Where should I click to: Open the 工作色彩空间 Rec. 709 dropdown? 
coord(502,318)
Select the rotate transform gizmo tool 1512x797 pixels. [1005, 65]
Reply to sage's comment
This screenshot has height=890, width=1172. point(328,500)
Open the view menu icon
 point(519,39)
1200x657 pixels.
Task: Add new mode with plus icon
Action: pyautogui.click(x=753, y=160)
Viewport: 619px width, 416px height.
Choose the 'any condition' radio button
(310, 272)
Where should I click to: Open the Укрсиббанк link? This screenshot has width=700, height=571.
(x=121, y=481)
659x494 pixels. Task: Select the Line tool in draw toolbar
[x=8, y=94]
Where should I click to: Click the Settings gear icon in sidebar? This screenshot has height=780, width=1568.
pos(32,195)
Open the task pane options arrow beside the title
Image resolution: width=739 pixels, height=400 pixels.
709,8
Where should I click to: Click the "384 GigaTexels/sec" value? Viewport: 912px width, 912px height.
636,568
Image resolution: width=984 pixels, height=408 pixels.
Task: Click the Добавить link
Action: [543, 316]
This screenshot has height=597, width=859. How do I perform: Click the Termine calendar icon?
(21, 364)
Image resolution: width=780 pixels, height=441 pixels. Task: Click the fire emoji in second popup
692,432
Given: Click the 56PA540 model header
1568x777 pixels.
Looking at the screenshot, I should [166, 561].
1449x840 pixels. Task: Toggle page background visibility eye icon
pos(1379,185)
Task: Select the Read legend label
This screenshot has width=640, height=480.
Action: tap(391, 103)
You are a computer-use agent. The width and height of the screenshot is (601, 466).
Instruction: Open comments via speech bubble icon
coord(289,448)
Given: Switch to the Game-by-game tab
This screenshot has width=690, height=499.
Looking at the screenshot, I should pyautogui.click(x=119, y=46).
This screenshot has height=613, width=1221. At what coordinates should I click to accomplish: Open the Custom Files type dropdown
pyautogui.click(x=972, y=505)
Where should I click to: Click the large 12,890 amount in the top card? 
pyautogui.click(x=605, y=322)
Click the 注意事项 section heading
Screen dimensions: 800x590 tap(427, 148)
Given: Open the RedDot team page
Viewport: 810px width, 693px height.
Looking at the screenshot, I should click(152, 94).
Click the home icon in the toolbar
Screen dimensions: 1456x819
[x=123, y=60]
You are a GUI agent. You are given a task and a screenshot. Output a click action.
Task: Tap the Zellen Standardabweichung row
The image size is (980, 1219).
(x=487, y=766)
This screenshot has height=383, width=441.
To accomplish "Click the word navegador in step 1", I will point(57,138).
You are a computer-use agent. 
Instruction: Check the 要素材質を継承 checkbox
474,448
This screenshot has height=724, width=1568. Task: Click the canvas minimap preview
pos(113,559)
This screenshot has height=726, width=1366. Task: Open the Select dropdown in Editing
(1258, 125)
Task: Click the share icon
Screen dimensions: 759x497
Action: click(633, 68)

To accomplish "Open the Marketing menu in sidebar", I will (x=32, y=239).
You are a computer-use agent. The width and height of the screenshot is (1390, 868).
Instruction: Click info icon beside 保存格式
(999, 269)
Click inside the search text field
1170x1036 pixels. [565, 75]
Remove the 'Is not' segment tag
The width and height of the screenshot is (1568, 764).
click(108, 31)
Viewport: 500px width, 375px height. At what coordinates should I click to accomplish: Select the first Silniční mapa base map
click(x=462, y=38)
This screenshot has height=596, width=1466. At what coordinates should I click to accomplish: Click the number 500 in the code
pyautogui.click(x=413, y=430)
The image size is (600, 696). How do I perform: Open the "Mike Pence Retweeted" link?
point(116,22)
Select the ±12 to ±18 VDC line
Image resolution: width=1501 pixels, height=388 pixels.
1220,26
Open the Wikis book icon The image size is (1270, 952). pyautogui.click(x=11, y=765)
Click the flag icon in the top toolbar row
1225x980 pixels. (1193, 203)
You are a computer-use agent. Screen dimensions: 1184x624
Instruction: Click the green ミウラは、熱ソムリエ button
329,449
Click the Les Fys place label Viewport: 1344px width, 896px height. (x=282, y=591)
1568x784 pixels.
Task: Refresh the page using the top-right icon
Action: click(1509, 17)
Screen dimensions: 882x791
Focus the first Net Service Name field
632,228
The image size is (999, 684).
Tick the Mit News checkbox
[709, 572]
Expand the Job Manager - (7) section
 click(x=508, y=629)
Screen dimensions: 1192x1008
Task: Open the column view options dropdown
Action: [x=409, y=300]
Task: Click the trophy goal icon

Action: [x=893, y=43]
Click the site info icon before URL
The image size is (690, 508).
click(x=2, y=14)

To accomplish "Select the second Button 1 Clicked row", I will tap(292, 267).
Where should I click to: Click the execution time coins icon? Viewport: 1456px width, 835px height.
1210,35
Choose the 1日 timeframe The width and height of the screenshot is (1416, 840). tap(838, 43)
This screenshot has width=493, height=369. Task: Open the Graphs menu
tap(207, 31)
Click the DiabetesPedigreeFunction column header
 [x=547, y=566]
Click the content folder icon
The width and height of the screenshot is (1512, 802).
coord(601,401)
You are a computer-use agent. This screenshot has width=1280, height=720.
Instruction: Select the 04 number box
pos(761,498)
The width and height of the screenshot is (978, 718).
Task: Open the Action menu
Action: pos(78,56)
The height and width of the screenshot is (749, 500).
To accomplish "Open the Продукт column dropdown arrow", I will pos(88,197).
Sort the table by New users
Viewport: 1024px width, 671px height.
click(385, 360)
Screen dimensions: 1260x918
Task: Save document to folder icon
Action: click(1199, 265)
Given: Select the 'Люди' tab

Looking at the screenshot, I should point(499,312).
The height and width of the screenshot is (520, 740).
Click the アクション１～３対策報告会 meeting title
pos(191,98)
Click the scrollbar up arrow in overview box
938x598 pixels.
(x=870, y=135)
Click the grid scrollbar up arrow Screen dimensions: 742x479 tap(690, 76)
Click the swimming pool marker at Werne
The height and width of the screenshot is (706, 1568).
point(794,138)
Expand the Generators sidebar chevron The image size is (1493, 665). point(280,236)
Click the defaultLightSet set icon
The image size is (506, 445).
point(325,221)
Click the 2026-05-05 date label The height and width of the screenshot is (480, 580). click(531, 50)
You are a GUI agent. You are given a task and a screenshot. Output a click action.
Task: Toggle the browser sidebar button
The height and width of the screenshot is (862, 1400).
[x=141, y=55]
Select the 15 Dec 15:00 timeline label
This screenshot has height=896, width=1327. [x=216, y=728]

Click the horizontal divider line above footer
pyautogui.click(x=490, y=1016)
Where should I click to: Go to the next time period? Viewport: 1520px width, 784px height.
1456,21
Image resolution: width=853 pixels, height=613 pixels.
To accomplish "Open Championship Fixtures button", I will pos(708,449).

---

Convert the records, from their first line through the line containing "pyautogui.click(x=972, y=505)", into a numbered list, omitting any blank lines. Include only those lines.

1. Where should I click to: Open the 工作色彩空间 Rec. 709 dropdown? 
2. coord(502,318)
3. Select the rotate transform gizmo tool 1512x797 pixels. [1005, 65]
4. Reply to sage's comment
5. This screenshot has height=890, width=1172. point(328,500)
6. Open the view menu icon
7.  point(519,39)
8. 1200x657 pixels.
9. Task: Add new mode with plus icon
10. Action: pyautogui.click(x=753, y=160)
11. Viewport: 619px width, 416px height.
12. Choose the 'any condition' radio button
13. (310, 272)
14. Where should I click to: Open the Укрсиббанк link? This screenshot has width=700, height=571.
15. (x=121, y=481)
16. 659x494 pixels. Task: Select the Line tool in draw toolbar
17. [x=8, y=94]
18. Where should I click to: Click the Settings gear icon in sidebar? This screenshot has height=780, width=1568.
19. pos(32,195)
20. Open the task pane options arrow beside the title
21. Image resolution: width=739 pixels, height=400 pixels.
22. 709,8
23. Where should I click to: Click the "384 GigaTexels/sec" value? Viewport: 912px width, 912px height.
24. 636,568
25. Image resolution: width=984 pixels, height=408 pixels.
26. Task: Click the Добавить link
27. Action: [543, 316]
28. This screenshot has height=597, width=859. How do I perform: Click the Termine calendar icon?
29. (21, 364)
30. Image resolution: width=780 pixels, height=441 pixels. Task: Click the fire emoji in second popup
31. 692,432
32. Given: Click the 56PA540 model header
33. 1568x777 pixels.
34. Looking at the screenshot, I should [166, 561].
35. 1449x840 pixels. Task: Toggle page background visibility eye icon
36. pos(1379,185)
37. Task: Select the Read legend label
38. This screenshot has width=640, height=480.
39. Action: tap(391, 103)
40. You are a computer-use agent. The width and height of the screenshot is (601, 466).
41. Instruction: Open comments via speech bubble icon
42. coord(289,448)
43. Given: Switch to the Game-by-game tab
44. This screenshot has width=690, height=499.
45. Looking at the screenshot, I should pyautogui.click(x=119, y=46).
46. This screenshot has height=613, width=1221. At what coordinates should I click to accomplish: Open the Custom Files type dropdown
47. pyautogui.click(x=972, y=505)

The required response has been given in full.